Some of my favorite recipes are printed on the packages of items I have purchased.

It only makes sense that the recipe should be good;  the manufacturer of the item that you purchased wants to give you a good reason to buy the product.  They don't want to give you a nasty recipe that makes you gag.......chances would  be good that as I'm gagging I'm thinking, "never buying this again!"

Of all the recipes I've taken off of packages, my all-time favorite is New York Cheesecake from Philadelphia Cream Cheese.

I've been making cheesecake using this recipe for almost 20 years.  After all these years, you can still find it printed on the package.  It's printed on the multi-packs sold at warehouse clubs.  It makes sense that it would be printed on the multi-packs because you need five 8-oz packages to make this cheesecake.  Yes, 40 ounces of cheese.  It's not for sissies, that's for sure.

Philadelphia New York Cheesecake
  • 1 cup graham cracker crumbs
  • 3 tablespoons butter, melted
  • 3 tablespoons sugar
  • 5 (8 oz.) packages cream cheese, softened
  • 1 cup sugar
  • 3 tablespoons flour
  • 1 tablespoon vanilla
  • 1 cup sour cream
  • 4 eggs
  • 1 (19 oz) can pie filling (pick your favorite!)
Preheat oven to 325 degrees (for silver 9-inch spring form pan.  Heat to 300 degrees for dark non-stick spring form pan).

Mix graham cracker crumbs, sugar and melted butter.

The mixture will be dry.  Don't worry.

Press mixture into the bottom of your 9-inch spring form pan.  I use the back of a spoon to press it evenly into the pan.

Bake the crust for 10 minutes.

While the crust bakes, beat the softened cream cheese, sugar, flour and vanilla in a large bowl with electric mixer on medium speed.

Add the sour cream and mix well.

Add eggs, one at a time, mixing on low speed after each addition until just blended.

The low speed is important; you don't want to whip the eggs and add extra air which will make your cheesecake puff and crack.

My cheesecake cracks anyway.  I don't know why.

One more tip:  crack your eggs into a cup or small bowl and then add them to the batter.  Once upon a time, I used to crack my eggs directly into the mixing bowl.  Then one time, the whole egg slipped out of my hand and into the mixing bowl.  While the mixer was mixing.  And it proceeded to mix the egg, shell and all, into the batter.

Since then, I've taken the precaution of making sure the egg was cracked and shell-free before adding it to the mixing bowl.

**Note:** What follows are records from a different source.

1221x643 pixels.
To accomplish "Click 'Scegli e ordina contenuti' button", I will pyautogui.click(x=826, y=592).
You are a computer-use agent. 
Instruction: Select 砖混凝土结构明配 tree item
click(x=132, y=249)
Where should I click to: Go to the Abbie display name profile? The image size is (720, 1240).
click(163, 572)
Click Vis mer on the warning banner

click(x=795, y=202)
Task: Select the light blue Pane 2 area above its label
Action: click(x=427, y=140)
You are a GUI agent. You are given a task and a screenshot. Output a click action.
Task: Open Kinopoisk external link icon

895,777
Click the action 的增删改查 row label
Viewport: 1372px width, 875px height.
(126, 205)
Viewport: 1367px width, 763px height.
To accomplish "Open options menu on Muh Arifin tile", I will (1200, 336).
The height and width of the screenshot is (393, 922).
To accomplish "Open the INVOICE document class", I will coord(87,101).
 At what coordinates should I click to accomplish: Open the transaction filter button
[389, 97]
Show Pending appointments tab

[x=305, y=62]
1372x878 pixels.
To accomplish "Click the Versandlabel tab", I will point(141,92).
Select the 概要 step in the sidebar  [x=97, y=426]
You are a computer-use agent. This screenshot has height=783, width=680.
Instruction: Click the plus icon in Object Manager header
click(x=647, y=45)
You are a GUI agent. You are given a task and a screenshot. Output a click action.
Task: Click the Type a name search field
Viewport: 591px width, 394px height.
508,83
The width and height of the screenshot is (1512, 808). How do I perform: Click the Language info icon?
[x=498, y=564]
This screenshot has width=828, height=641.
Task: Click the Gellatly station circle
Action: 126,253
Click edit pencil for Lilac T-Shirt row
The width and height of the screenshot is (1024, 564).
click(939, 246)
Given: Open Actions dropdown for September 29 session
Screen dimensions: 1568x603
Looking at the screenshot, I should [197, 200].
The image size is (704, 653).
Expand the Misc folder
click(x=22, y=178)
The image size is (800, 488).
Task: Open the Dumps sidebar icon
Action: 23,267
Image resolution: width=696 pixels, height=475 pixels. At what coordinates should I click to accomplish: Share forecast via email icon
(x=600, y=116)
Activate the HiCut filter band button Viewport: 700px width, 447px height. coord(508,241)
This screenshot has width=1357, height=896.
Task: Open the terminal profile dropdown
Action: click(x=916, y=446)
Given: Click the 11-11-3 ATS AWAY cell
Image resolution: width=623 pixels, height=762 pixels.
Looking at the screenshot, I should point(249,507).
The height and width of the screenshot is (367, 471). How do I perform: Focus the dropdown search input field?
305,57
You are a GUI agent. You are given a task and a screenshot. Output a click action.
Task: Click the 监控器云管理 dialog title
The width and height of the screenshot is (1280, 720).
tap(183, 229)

For the record, I threw away the batter with the egg shell in it.  I don't think I could have explained the crunchiness.

By now, your graham cracker crust should be just about finished baking.  Take your creamy batter.....

And pour it over the crust.

Bake for one hour and 10 minutes.  The middle should be almost set, but still kind of jiggly.

Run a knife around the edges, to loosen it from the pan.  Allow the cake to cool before refrigerating it;  you should refrigerate it at least 4 hours, but overnight is best.

This cake hasn't cracked yet, but it will.

As usual, it cracked.

But that's okay, the topping will hide a multitude of sins.

Remove the cake from the pan.  Release the hinge on the side of the spring form pan and remove the side.

Then I run a very large knife around the bottom and lift the cake up and place it on a serving platter.

Or in this case, to a Tupperware cake-carrier because I will be transporting it elsewhere.

Open up your can of pie filling.  I am using strawberry for this cake, but I've also used raspberry, cherry, and blueberry.  They all work well!

Spread the topping on the cheesecake.  The crack is no longer a problem!